Work required:
Can you revise the material below so that "accomplish" becomes "carry out", with nothing else changed?

[Stored records]
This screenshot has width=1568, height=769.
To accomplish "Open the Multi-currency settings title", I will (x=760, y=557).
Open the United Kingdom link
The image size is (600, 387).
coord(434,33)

Exercise output:
This screenshot has width=1568, height=769.
To carry out "Open the Multi-currency settings title", I will (x=760, y=557).
Open the United Kingdom link
The image size is (600, 387).
coord(434,33)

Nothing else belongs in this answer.